SimCity: Multi-Agent Urban Development Simulation with Rich Interactions
Yeqi Feng, Yucheng Lu, Hongyu Su, Tianxing He
TL;DR
SimCity tackles the problem of modeling macroeconomic dynamics with heterogeneous agents in an urban context by leveraging LLM-driven households, firms, a central bank, and a government within a mapped city. The core method combines an agent-based, macroeconomic framework with visualized geography and a vision-language model to place firms, enabling analysis of canonical phenomena like the Phillips Curve, Okun's Law, and the Beveridge Curve, along with urban expansion dynamics. Key contributions include the LLM-based multi-agent architecture, a spatially rendered city environment, and a systematic evaluation checklist showing SimCity reproduces established stylized facts while remaining robust to stochastic variation.
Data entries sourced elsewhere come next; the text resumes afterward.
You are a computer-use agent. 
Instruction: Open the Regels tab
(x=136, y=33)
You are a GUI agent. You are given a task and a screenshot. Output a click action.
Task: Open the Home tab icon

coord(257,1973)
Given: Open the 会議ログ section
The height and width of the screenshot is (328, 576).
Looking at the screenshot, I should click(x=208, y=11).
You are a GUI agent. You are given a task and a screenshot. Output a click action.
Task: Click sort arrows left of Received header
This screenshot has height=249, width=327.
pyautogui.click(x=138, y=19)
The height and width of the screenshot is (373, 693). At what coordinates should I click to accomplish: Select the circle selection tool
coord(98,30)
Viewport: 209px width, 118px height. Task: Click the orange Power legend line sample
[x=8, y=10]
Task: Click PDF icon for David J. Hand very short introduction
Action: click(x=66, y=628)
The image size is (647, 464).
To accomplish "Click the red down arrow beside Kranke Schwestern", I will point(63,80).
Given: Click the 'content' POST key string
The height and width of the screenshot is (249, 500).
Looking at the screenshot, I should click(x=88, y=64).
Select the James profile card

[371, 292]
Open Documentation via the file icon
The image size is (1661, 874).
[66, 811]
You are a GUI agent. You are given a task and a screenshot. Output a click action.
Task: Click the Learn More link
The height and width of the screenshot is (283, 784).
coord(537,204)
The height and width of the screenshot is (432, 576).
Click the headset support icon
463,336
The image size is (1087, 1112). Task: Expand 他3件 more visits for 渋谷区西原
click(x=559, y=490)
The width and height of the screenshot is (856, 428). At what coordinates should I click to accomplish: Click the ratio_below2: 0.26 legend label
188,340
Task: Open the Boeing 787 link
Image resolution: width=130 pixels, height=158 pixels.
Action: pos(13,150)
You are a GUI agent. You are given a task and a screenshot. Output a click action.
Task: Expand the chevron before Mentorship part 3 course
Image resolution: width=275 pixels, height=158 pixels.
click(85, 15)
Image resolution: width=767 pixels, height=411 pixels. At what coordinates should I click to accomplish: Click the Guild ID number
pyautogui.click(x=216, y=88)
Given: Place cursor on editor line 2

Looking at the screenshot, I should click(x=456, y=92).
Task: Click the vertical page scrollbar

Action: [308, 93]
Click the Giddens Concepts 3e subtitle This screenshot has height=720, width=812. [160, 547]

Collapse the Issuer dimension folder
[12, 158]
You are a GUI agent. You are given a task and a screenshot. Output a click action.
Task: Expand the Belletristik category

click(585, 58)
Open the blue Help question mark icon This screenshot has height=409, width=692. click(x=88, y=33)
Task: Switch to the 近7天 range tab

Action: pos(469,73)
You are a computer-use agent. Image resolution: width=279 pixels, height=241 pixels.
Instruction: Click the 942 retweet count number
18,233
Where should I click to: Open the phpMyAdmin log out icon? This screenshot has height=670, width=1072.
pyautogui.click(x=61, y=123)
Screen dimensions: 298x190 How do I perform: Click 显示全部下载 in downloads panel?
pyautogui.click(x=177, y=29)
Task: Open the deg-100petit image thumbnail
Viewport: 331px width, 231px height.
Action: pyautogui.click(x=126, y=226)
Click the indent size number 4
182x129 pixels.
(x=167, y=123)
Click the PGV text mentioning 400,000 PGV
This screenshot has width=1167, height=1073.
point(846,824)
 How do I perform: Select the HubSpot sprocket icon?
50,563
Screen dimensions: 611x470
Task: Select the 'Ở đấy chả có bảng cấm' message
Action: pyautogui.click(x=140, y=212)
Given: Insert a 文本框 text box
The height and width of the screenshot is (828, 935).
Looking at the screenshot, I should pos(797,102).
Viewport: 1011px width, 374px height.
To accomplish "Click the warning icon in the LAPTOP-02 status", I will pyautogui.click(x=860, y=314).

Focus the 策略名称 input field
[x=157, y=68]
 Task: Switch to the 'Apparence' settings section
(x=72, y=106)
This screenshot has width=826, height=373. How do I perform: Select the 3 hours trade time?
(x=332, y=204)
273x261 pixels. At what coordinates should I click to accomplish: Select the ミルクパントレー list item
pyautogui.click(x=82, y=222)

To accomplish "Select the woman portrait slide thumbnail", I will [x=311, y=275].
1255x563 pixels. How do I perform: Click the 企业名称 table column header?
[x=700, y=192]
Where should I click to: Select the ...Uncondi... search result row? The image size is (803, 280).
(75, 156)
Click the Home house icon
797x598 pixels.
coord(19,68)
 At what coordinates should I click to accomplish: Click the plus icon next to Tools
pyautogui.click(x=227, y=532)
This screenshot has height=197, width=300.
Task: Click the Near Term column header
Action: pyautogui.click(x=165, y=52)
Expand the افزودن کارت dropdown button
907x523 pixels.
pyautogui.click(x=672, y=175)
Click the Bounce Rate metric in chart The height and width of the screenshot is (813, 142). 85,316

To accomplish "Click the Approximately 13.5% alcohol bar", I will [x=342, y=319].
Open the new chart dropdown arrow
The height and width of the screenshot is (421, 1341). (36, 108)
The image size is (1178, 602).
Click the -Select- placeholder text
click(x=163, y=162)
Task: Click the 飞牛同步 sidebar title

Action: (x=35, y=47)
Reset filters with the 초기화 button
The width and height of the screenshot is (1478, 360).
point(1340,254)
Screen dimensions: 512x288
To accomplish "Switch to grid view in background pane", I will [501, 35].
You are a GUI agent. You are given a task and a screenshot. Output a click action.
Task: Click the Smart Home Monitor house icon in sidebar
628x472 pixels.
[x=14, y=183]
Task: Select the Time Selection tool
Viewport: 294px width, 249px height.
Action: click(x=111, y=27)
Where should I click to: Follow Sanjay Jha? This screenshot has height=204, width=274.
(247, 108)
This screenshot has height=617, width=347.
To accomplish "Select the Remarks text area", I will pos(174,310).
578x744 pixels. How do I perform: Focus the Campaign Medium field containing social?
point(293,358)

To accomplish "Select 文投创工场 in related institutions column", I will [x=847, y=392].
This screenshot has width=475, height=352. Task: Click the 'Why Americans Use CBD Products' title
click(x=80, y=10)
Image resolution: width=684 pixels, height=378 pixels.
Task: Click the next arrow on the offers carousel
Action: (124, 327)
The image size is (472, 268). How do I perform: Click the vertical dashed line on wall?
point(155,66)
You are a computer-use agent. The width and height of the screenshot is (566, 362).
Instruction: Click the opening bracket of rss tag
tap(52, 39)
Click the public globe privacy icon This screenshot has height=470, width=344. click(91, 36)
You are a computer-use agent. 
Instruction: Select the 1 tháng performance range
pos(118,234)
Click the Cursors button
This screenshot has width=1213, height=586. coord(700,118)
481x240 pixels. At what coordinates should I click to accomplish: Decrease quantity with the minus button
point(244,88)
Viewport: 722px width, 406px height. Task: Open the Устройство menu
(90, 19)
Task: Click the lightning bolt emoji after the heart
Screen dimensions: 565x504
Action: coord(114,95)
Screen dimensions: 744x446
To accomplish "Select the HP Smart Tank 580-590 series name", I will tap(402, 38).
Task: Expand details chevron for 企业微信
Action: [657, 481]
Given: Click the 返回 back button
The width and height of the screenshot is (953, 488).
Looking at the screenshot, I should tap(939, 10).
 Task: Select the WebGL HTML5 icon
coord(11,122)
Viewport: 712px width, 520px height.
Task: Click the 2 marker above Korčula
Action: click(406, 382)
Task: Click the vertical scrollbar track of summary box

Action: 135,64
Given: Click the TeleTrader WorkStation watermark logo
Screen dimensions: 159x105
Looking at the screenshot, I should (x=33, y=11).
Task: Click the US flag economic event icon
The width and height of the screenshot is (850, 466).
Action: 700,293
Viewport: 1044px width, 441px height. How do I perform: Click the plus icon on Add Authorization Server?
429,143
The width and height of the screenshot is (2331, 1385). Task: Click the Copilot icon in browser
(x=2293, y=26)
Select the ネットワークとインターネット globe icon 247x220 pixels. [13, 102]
The work advances practical insights for interpreting macroeconomic regularities in spatially embedded, adaptive economies and lays groundwork for more realistic, interactive urban simulations.
Abstract
Large Language Models (LLMs) open new possibilities for constructing realistic and interpretable macroeconomic simulations. We present SimCity, a multi-agent framework that leverages LLMs to model an interpretable macroeconomic system with heterogeneous agents and rich interactions. Unlike classical equilibrium models that limit heterogeneity for tractability, or traditional agent-based models (ABMs) that rely on hand-crafted decision rules, SimCity enables flexible, adaptive behavior with transparent natural-language reasoning. Within SimCity, four core agent types (households, firms, a central bank, and a government) deliberate and participate in a frictional labor market, a heterogeneous goods market, and a financial market. Furthermore, a Vision-Language Model (VLM) determines the geographic placement of new firms and renders a mapped virtual city, allowing us to study both macroeconomic regularities and urban expansion dynamics within a unified environment. To evaluate the framework, we compile a checklist of canonical macroeconomic phenomena, including price elasticity of demand, Engel's Law, Okun's Law, the Phillips Curve, and the Beveridge Curve, and show that SimCity naturally reproduces these empirical patterns while remaining robust across simulation runs.